TO DO:
Copy out everything from the line containing "Given: Click the" down to the end of the items, unchanged.

########################################

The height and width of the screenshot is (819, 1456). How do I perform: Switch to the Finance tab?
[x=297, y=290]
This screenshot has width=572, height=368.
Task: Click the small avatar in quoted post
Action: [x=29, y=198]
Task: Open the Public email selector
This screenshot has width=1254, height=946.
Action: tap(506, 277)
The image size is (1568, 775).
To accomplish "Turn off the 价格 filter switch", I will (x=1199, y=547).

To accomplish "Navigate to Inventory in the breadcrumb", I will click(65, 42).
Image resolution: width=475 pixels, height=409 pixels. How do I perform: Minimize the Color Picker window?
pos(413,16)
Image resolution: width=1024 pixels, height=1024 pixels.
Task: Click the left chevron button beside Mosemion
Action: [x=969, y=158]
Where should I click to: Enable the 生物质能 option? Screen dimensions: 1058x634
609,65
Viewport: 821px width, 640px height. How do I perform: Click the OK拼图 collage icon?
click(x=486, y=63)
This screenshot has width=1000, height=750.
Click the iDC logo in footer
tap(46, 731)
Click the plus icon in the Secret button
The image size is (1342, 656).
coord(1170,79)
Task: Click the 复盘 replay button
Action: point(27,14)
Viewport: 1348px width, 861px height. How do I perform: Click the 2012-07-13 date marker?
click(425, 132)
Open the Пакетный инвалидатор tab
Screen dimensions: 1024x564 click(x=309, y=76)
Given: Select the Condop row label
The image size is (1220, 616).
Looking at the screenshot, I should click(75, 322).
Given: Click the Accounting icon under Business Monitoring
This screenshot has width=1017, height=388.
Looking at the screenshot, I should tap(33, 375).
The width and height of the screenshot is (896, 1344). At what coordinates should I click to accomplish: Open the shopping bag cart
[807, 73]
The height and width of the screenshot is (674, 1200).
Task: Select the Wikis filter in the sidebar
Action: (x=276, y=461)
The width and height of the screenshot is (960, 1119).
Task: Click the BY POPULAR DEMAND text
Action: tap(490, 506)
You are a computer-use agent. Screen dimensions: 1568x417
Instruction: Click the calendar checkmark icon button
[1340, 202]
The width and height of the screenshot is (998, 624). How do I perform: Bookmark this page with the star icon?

########################################

RESPONSE:
Given: Click the Accounting icon under Business Monitoring
This screenshot has width=1017, height=388.
Looking at the screenshot, I should tap(33, 375).
The width and height of the screenshot is (896, 1344). At what coordinates should I click to accomplish: Open the shopping bag cart
[807, 73]
The height and width of the screenshot is (674, 1200).
Task: Select the Wikis filter in the sidebar
Action: (x=276, y=461)
The width and height of the screenshot is (960, 1119).
Task: Click the BY POPULAR DEMAND text
Action: tap(490, 506)
You are a computer-use agent. Screen dimensions: 1568x417
Instruction: Click the calendar checkmark icon button
[1340, 202]
The width and height of the screenshot is (998, 624). How do I perform: Bookmark this page with the star icon?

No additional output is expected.